THE DATA:
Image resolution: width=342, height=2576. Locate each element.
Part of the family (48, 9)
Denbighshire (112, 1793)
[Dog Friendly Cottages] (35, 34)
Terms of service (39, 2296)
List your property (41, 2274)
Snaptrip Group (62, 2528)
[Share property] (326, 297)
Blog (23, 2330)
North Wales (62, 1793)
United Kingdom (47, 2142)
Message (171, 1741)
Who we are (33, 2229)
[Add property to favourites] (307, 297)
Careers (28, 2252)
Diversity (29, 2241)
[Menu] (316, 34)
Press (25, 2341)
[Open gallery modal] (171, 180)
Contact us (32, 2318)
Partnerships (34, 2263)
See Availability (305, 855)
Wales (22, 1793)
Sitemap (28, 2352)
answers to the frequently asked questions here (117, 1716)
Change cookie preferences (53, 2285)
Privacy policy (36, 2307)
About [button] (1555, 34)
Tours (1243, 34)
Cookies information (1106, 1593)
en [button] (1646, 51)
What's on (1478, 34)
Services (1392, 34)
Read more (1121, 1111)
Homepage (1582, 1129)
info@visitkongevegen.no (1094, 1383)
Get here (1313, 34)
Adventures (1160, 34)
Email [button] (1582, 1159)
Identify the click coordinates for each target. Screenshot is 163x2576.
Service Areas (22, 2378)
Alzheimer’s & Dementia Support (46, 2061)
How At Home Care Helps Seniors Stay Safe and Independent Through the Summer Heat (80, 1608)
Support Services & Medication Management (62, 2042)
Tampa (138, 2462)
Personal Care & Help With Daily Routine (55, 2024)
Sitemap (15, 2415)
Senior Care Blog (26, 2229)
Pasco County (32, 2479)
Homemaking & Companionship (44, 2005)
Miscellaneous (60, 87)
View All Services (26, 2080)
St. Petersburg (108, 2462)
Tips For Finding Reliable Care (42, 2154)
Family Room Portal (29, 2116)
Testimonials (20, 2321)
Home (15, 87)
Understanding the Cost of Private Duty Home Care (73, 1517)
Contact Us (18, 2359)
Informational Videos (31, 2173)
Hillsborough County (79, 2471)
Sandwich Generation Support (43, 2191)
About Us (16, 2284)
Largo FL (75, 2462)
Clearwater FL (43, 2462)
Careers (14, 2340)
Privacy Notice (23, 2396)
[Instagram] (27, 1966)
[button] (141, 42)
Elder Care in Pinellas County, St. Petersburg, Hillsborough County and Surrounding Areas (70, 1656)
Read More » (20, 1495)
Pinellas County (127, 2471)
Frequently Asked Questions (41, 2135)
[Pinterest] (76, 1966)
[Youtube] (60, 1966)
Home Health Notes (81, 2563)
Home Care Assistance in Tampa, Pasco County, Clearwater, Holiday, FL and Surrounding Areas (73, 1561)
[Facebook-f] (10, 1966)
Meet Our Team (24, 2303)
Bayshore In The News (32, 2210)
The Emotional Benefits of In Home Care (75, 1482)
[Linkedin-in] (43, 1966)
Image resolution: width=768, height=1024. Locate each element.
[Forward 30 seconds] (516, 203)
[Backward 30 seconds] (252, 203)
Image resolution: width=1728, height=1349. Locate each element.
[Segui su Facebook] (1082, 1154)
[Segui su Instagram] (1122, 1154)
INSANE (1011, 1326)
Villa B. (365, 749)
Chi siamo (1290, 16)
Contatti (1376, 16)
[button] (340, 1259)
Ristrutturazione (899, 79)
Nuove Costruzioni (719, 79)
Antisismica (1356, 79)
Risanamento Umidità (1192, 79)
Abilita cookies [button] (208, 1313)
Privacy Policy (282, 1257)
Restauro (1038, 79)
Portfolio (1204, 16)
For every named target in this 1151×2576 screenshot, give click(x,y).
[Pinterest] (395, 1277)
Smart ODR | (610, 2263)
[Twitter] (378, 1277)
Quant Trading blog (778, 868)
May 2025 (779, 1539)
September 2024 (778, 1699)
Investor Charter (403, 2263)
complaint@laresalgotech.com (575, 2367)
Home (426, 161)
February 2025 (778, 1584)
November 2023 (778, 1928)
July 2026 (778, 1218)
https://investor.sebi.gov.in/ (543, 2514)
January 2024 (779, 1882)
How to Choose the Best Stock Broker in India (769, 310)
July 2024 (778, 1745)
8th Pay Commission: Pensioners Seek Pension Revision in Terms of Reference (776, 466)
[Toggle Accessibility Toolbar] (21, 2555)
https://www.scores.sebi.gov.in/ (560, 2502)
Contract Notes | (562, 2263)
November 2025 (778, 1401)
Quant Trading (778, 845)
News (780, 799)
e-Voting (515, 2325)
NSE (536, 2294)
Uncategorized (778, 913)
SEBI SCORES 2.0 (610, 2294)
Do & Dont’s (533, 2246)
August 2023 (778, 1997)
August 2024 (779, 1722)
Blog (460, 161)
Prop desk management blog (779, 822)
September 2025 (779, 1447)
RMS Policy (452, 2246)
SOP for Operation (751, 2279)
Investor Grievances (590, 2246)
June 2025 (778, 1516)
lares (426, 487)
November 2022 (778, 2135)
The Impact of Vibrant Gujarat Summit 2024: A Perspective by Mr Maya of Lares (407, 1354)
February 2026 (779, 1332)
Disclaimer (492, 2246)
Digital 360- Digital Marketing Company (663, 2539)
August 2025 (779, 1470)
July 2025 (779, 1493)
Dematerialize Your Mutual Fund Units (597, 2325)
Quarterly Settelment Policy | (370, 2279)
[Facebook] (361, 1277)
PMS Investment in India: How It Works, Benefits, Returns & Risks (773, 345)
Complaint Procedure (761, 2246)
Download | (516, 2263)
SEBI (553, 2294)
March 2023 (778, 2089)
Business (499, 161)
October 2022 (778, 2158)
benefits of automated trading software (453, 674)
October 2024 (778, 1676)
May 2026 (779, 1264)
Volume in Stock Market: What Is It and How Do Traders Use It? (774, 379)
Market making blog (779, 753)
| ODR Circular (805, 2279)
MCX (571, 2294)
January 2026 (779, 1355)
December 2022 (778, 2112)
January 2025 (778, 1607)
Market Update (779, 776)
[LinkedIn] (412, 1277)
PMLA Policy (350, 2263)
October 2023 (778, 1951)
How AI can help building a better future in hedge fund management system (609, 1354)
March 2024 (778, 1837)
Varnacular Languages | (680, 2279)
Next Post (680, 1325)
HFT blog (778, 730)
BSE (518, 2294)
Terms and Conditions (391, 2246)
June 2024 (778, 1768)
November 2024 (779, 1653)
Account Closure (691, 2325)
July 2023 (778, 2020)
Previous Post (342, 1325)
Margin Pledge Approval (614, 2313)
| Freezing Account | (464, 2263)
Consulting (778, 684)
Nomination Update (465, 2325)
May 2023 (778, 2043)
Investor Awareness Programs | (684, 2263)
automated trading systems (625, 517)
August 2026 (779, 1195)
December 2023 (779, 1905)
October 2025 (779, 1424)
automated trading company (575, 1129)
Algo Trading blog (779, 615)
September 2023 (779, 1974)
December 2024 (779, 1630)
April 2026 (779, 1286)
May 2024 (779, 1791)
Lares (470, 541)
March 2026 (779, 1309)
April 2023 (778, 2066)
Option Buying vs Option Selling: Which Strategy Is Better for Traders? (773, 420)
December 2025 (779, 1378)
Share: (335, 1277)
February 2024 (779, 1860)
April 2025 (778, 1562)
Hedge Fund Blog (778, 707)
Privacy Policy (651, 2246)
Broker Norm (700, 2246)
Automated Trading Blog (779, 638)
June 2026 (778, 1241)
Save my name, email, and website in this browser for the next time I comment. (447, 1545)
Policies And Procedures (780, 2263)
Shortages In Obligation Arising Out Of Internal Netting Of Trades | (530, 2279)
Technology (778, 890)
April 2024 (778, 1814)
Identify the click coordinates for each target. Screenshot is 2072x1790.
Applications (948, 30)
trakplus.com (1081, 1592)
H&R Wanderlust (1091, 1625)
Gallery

EXERCISE GOAL: Repeat the data above starting at the line with "Automated Trading Blog (779, 638)" and ending at its last line, exactly, with no other lines.

EXERCISE SOLUTION:
Automated Trading Blog (779, 638)
June 2026 (778, 1241)
Save my name, email, and website in this browser for the next time I comment. (447, 1545)
Policies And Procedures (780, 2263)
Shortages In Obligation Arising Out Of Internal Netting Of Trades | (530, 2279)
Technology (778, 890)
April 2024 (778, 1814)
Identify the click coordinates for each target. Screenshot is 2072x1790.
Applications (948, 30)
trakplus.com (1081, 1592)
H&R Wanderlust (1091, 1625)
Gallery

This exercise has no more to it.